→ Supplied information:
----
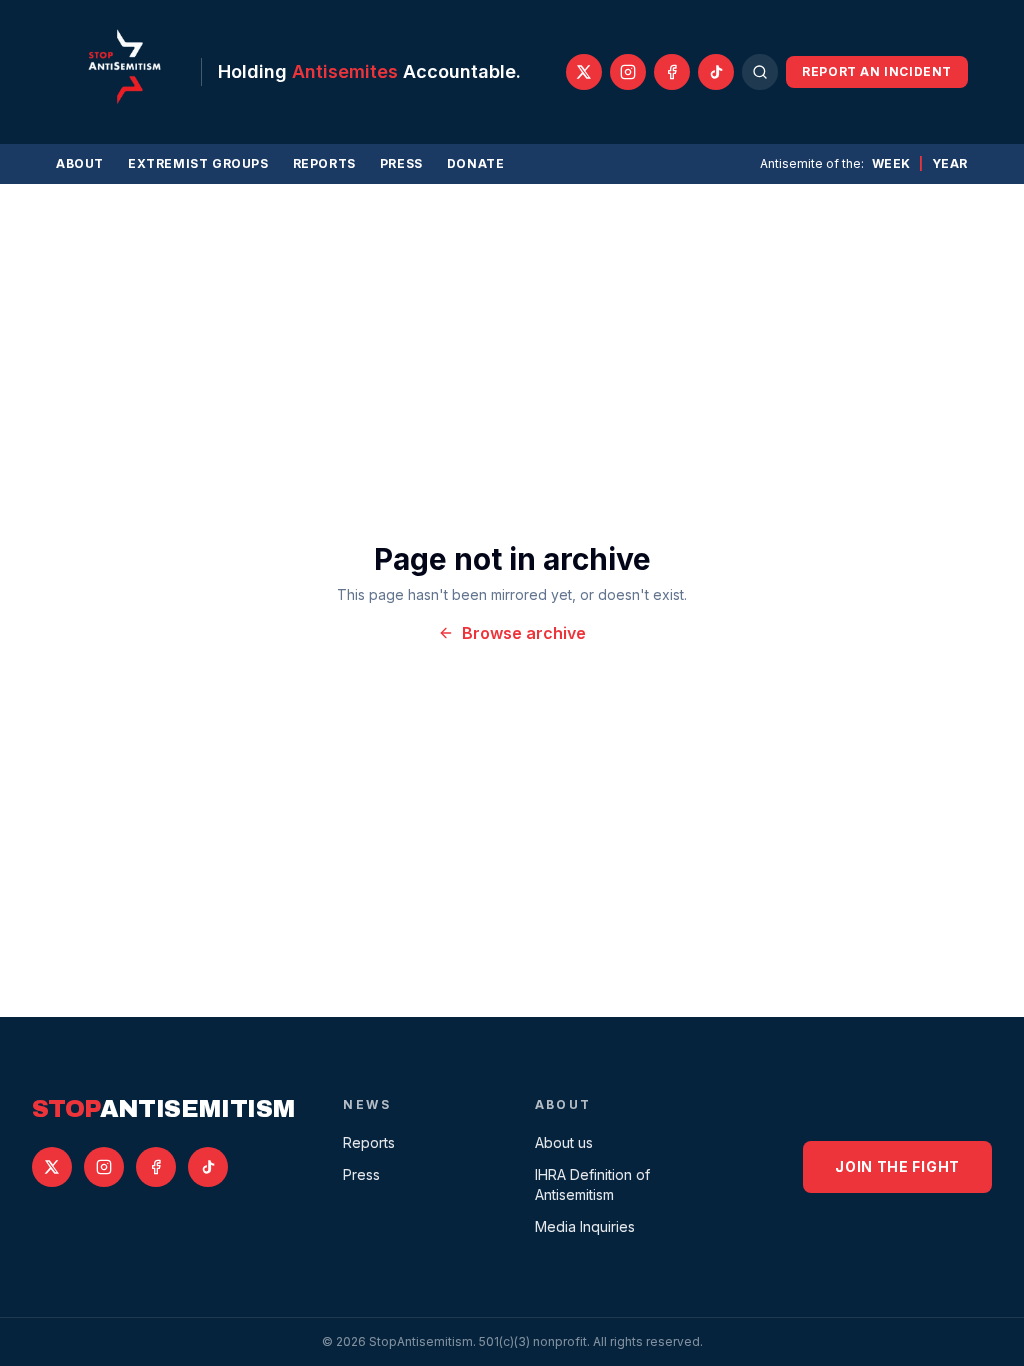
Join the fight (897, 1166)
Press (401, 163)
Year (950, 163)
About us (564, 1142)
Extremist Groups (198, 163)
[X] (584, 72)
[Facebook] (672, 72)
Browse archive (524, 633)
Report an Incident (877, 71)
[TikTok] (716, 72)
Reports (324, 163)
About (80, 163)
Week (891, 163)
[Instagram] (628, 72)
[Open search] (760, 72)
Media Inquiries (585, 1226)
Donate (476, 163)
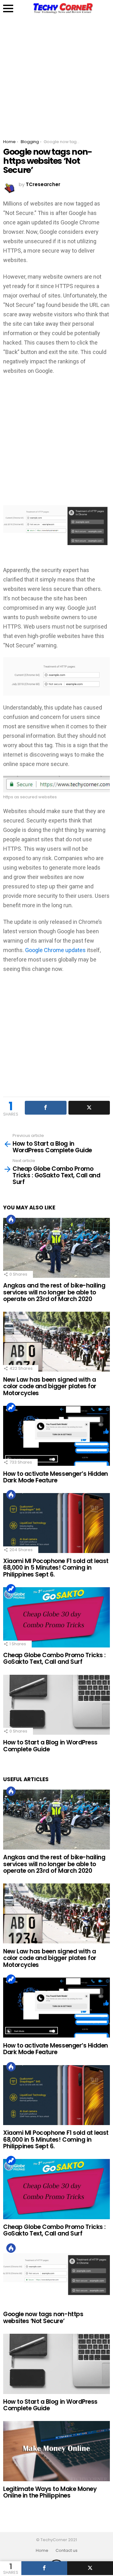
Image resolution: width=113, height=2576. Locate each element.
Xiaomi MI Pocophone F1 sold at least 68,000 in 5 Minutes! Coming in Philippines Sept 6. (56, 1568)
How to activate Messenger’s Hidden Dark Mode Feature (55, 1477)
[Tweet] (90, 2568)
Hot (11, 1219)
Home (42, 2550)
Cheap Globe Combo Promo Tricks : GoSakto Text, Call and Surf (54, 1658)
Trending (11, 1407)
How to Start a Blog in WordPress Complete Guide (50, 1745)
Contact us (67, 2550)
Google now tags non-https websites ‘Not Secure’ (43, 2317)
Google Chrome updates (55, 950)
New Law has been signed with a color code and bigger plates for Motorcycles (49, 1386)
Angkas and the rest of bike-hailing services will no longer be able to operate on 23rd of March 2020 (54, 1292)
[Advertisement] (56, 73)
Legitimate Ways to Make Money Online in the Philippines (49, 2492)
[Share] (44, 2568)
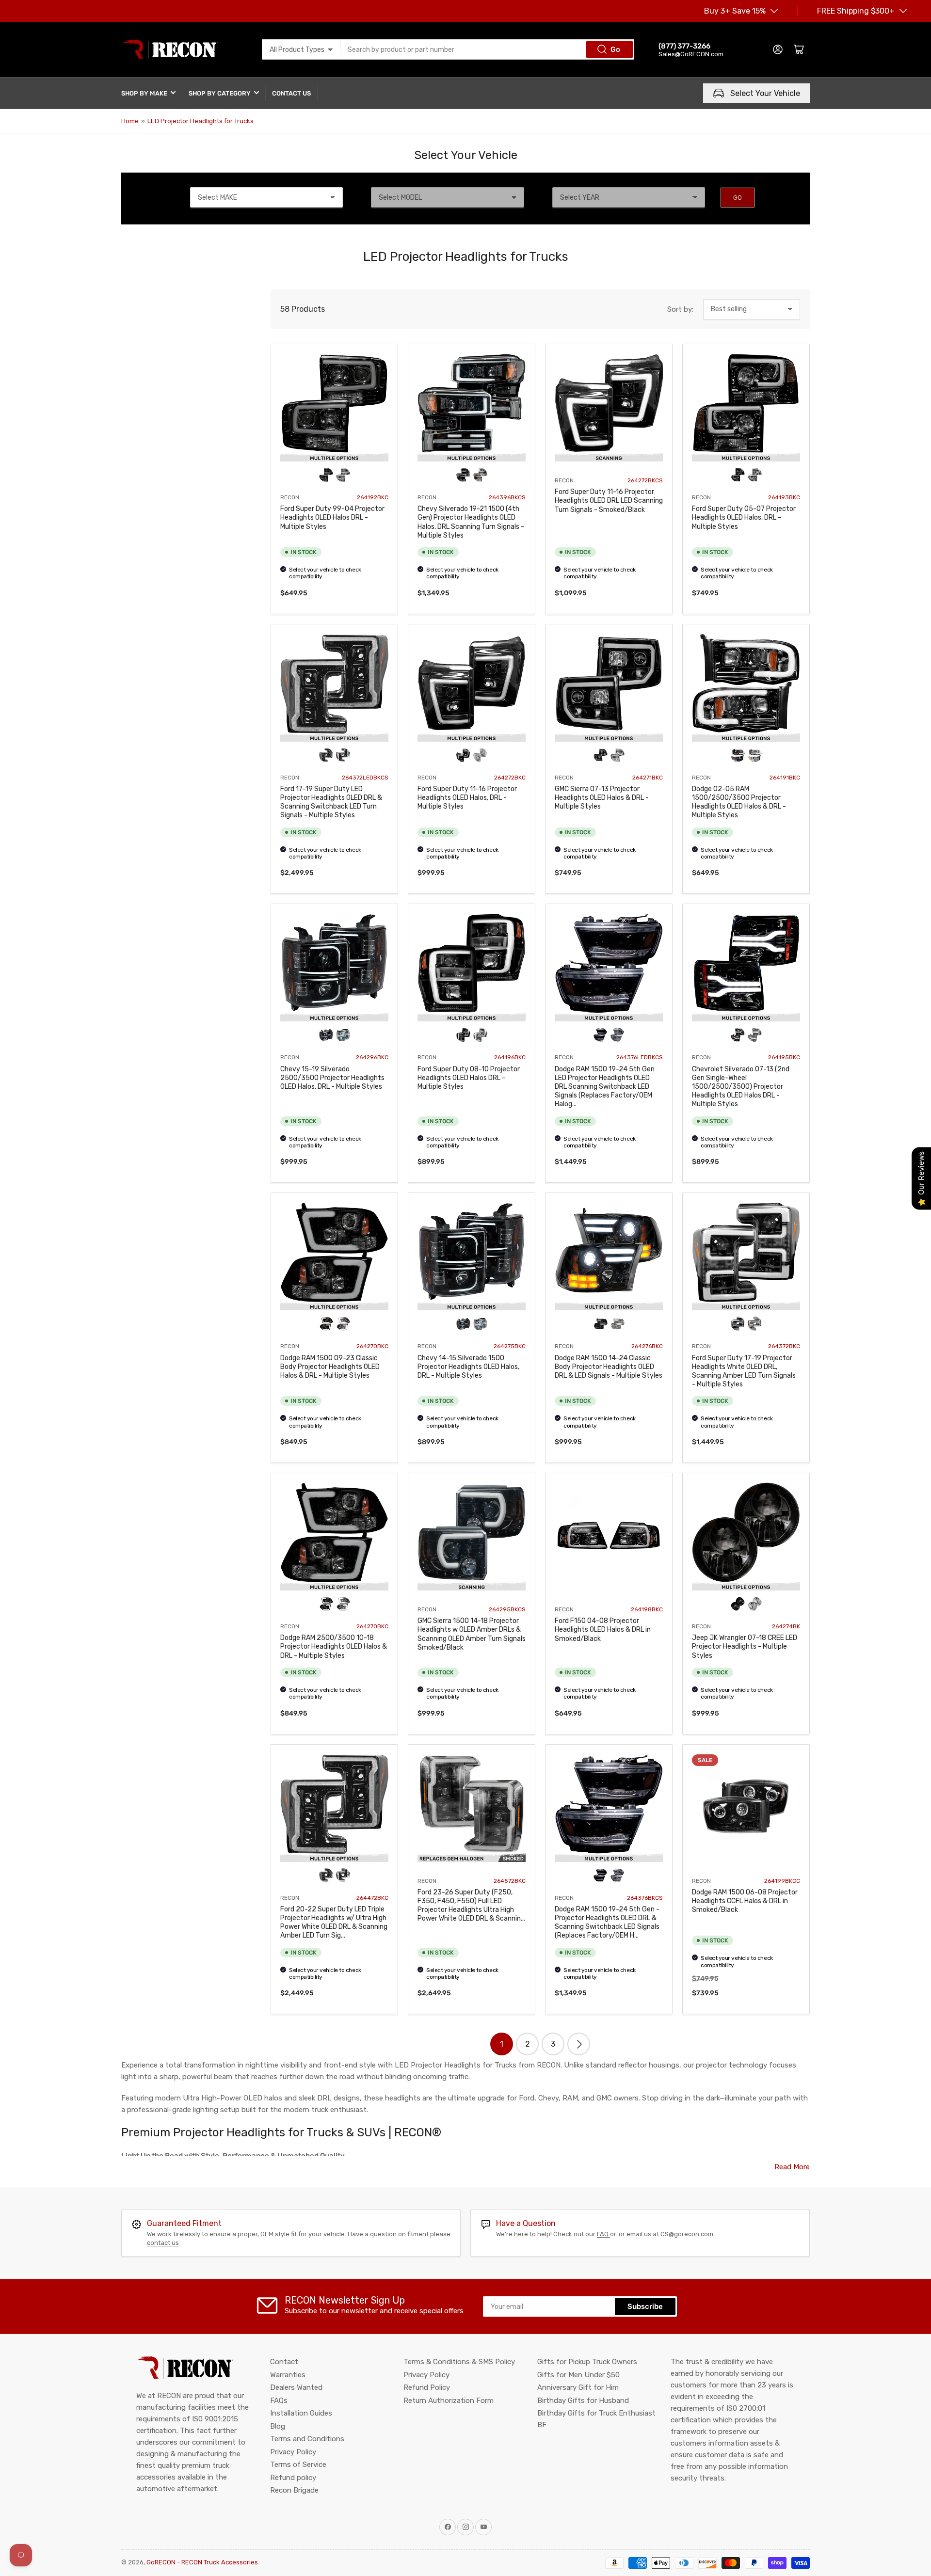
----
Give back the whole listing exactly as written. Do not include any picture.

→ Exercise output:
Join the fight (897, 1166)
Press (401, 163)
Year (950, 163)
About us (564, 1142)
Extremist Groups (198, 163)
[X] (584, 72)
[Facebook] (672, 72)
Browse archive (524, 633)
Report an Incident (877, 71)
[TikTok] (716, 72)
Reports (324, 163)
About (80, 163)
Week (891, 163)
[Instagram] (628, 72)
[Open search] (760, 72)
Media Inquiries (585, 1226)
Donate (476, 163)
Image resolution: width=113, height=2576. Locate each element.
Xiaomi MI Pocophone F1 sold at least 68,000 in 5 Minutes! Coming in Philippines Sept 6. (56, 1568)
How to activate Messenger’s Hidden Dark Mode Feature (55, 1477)
[Tweet] (90, 2568)
Hot (11, 1219)
Home (42, 2550)
Cheap Globe Combo Promo Tricks : GoSakto Text, Call and Surf (54, 1658)
Trending (11, 1407)
How to Start a Blog in WordPress Complete Guide (50, 1745)
Contact us (67, 2550)
Google now tags non-https websites ‘Not Secure’ (43, 2317)
Google Chrome updates (55, 950)
New Law has been signed with a color code and bigger plates for Motorcycles (49, 1386)
Angkas and the rest of bike-hailing services will no longer be able to operate on 23rd of March 2020 (54, 1292)
[Advertisement] (56, 73)
Legitimate Ways to Make Money Online in the Philippines (49, 2492)
[Share] (44, 2568)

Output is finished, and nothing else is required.